(Collected data entries)
▶

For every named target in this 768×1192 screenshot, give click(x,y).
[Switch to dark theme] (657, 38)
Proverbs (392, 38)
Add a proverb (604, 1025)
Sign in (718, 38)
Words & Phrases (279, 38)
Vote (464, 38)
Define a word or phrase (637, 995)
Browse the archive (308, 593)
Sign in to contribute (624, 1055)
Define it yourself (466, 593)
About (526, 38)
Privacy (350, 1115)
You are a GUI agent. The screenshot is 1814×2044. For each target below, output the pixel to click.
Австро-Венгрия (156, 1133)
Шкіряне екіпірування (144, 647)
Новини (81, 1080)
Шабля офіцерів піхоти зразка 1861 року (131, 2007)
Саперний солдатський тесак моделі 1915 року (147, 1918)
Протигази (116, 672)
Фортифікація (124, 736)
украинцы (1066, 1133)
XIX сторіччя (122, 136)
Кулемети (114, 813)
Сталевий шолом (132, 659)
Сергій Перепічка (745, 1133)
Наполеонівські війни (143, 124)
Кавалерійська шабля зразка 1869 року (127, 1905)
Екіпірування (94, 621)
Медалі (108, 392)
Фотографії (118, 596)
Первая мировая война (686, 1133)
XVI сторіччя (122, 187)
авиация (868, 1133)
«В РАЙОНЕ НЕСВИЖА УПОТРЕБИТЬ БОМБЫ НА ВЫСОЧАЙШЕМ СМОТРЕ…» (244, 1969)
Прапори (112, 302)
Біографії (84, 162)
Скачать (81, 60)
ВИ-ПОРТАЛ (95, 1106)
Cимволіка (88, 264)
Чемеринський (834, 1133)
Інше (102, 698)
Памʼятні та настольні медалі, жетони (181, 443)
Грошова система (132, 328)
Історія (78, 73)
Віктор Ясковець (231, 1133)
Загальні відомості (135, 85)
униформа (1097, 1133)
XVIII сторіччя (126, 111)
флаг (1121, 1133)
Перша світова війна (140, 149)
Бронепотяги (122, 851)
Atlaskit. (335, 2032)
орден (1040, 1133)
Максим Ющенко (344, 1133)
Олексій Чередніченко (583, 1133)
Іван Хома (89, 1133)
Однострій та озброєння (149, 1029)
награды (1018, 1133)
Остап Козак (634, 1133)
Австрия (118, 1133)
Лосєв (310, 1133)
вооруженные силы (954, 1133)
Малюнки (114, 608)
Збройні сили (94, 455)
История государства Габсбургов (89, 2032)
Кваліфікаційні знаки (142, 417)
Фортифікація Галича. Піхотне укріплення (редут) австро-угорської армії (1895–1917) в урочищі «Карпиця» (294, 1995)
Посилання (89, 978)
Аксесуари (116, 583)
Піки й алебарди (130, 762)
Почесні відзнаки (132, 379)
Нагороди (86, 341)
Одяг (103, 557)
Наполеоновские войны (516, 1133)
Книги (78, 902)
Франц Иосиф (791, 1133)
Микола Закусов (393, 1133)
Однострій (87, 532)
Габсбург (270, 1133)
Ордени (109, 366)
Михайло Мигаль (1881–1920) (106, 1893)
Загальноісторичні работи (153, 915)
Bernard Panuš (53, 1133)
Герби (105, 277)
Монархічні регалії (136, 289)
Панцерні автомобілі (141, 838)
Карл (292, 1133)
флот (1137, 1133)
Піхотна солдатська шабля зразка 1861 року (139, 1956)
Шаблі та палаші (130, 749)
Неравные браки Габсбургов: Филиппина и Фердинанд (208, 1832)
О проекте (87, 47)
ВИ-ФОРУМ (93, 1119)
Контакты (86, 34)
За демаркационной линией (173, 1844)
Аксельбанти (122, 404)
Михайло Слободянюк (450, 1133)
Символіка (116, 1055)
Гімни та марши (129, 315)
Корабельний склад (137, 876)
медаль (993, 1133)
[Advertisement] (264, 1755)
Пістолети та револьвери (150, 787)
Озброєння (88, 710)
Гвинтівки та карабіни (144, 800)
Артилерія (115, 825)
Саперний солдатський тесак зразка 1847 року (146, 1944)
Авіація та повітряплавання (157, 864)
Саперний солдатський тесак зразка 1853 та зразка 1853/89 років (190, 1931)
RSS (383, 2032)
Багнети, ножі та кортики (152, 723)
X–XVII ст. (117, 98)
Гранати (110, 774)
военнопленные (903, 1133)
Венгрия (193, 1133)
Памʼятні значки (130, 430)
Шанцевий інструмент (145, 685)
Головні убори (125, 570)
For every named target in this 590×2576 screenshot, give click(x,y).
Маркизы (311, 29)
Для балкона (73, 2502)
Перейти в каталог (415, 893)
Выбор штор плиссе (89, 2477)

◀

WHAT THE TASK REQUIRES: Find "this" in the preceding records. Copy each line that holds it.

SOLUTION:
For every named target in this 768×1192 screenshot, give click(x,y).
For every named target in this 590×2576 screenshot, give click(x,y).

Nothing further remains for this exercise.